Exercise objective:
Show every line of the data below that includes the word "will".

Data:

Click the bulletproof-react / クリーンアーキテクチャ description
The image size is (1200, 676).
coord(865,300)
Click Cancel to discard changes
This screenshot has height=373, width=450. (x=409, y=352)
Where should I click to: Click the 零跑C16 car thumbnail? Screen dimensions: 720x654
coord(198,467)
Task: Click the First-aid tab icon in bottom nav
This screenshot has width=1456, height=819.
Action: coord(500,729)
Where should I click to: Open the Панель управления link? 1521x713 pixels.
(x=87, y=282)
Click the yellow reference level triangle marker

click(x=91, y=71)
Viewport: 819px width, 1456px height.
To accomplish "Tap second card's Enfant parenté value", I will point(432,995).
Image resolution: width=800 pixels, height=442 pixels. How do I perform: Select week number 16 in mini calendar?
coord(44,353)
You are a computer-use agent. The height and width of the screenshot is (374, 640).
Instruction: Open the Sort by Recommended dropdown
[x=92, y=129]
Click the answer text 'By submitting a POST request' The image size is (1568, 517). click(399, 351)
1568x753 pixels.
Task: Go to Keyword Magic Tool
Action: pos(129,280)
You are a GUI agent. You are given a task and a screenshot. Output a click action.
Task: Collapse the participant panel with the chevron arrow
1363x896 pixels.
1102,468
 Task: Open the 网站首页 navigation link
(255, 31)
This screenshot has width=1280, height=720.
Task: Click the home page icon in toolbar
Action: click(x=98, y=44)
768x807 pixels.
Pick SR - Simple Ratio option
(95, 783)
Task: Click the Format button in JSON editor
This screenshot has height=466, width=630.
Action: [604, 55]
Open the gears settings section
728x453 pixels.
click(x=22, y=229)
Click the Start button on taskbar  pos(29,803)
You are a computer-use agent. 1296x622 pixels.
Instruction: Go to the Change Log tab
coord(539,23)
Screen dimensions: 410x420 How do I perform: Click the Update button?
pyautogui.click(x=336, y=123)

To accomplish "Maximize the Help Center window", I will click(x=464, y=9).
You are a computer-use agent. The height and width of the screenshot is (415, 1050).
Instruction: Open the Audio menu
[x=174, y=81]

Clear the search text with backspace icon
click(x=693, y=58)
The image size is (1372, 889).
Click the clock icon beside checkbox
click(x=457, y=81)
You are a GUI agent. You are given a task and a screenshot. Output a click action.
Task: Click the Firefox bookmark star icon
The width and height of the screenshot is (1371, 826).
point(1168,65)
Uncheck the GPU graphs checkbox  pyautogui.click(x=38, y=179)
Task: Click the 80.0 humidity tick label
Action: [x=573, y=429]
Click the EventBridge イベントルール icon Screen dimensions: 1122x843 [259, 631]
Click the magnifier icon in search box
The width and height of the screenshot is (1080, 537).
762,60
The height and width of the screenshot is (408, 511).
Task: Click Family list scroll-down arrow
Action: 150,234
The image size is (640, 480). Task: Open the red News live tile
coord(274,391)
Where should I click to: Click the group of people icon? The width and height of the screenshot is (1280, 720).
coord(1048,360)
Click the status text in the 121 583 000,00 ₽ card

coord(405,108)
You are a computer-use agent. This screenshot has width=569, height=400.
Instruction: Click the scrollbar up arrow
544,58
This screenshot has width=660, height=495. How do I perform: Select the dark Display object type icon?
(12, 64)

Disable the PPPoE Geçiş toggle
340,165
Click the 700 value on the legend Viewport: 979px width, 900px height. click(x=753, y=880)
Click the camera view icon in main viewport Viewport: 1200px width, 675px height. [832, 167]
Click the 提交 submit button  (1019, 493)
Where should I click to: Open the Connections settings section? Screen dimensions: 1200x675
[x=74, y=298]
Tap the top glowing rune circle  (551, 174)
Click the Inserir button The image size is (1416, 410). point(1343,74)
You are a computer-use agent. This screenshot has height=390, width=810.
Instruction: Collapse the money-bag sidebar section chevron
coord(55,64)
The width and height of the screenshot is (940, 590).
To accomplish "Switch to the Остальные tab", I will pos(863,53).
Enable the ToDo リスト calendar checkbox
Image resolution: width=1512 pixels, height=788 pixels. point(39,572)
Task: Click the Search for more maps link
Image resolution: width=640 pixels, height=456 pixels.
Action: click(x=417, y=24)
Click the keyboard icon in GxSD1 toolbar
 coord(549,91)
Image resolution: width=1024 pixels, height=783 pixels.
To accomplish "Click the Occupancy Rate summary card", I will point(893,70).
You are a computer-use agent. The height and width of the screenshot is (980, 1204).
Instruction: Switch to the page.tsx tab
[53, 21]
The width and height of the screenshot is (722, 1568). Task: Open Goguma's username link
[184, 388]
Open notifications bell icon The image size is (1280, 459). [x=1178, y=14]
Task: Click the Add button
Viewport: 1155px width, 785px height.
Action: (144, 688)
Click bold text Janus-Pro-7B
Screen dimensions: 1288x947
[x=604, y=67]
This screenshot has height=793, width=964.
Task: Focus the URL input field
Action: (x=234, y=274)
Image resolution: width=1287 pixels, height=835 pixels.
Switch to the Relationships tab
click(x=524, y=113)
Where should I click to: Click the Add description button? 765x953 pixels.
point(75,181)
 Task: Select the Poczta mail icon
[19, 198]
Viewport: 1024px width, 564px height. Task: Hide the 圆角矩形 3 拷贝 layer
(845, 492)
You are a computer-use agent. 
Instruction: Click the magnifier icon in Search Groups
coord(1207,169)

Solution for this problem:
To accomplish "Tap second card's Enfant parenté value", I will point(432,995).
To accomplish "Maximize the Help Center window", I will click(x=464, y=9).
To accomplish "Switch to the Остальные tab", I will pos(863,53).
To accomplish "Click the Occupancy Rate summary card", I will point(893,70).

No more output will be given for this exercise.